Exercises to complete:
**A)** In the passage on comparing estimators, what sample size is assumed for the designed comparison?
**B)** Retype the portion of the passage on comparing estimators between "We produce the" and "X <- rnorm(100,mu,sig)", inclusive.
**C)** Condense the paragraph of the passage on comparing estimators that begins "Hence, depending on the context" into a shorter version that keeps its main facts.

Source passage:
------

In the comparison between estimators we do not evaluate them in the context of the observed data. Rather, we compare them as random variables. The comparison deals with the properties of the estimators in a given theoretical context. This theoretical context is motivated by the realities of the situation as we know them. But, still, the frame of reference is the theoretical model and not the collected data.

Hence, depending on the context, we may assume in the comparison that the observations emerge from some distribution. We may specify parameter values for this distribution and select the appropriate sample size. After setting the stage we can compare the accuracy of one estimator against that of the other. Assessment at other parameter values in the context of the given theoretical model, or of other theoretical models, may provide insight and enhance our understanding regarding the relative merits and weaknesses of each estimator.

Let us compare the sample average to the sample mid-range as estimators of the expectation in a situation that we design. Consider a Normal measurement \(X\) with expectation \(\Expec(X) = 3\) and variance that is equal to 2. Assume that the sample size is \(n = 100\). Both estimators, due to the symmetry of the Normal distribution, are centered at the expectation. Hence, we may evaluate the accuracy of the two estimators using their variances. These variances are the measure of the spread of the distributions of each estimator about the target parameter value.

We produce the sampling distribution and compute the variances using a simulation. Recall that the distribution of the mid-range statistic was simulated in the previous chapter. In the computation of the mid-range statistic we used the function “max” that computes the maximum value of its input and the function “min” that computes the minimum value:

mu <- 3
sig <- sqrt(2)
X.bar <- rep(0,10^5)
mid.range <- rep(0,10^5)
for(i in 1:10^5) {
  X <- rnorm(100,mu,sig)
  X.bar[i] <- mean(X)
  mid.range[i] <- (max(X)+min(X))/2
}
var(X.bar)
## [1] 0.02003947
var(mid.range)
## [1] 0.1870101

We get that the variance of the sample average35 is approximately equal to 0.02. The variance of the mid-range statistic is approximately equal to 0.185, more than 9 times as large. We see that the accuracy of the sample average is better in this case than the accuracy of the mid-range estimator. Evaluating the two estimators at other values of the parameter will produce the same relation. Hence, in the current example it seems as if the sample average is the better of the two.

------

Source material:
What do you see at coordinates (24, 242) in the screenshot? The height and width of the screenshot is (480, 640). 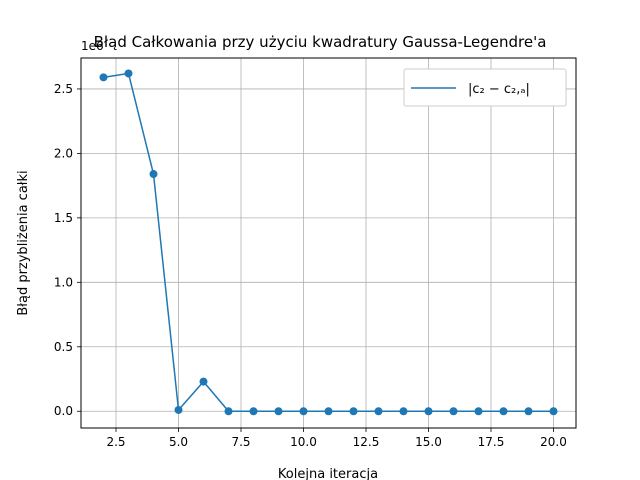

------

Solutions to the tasks:
**A)** n = 100

**B)**
We produce the sampling distribution and compute the variances using a simulation. Recall that the distribution of the mid-range statistic was simulated in the previous chapter. In the computation of the mid-range statistic we used the function “max” that computes the maximum value of its input and the function “min” that computes the minimum value:

mu <- 3
sig <- sqrt(2)
X.bar <- rep(0,10^5)
mid.range <- rep(0,10^5)
for(i in 1:10^5) {
  X <- rnorm(100,mu,sig)

**C)** Depending on the context, the comparison may assume that the observations come from some distribution, specify its parameter values, and select a sample size. With this setup, the accuracy of one estimator can be compared against the other. Assessing the estimators at other parameter values, or under other theoretical models, may give insight into the relative merits and weaknesses of each.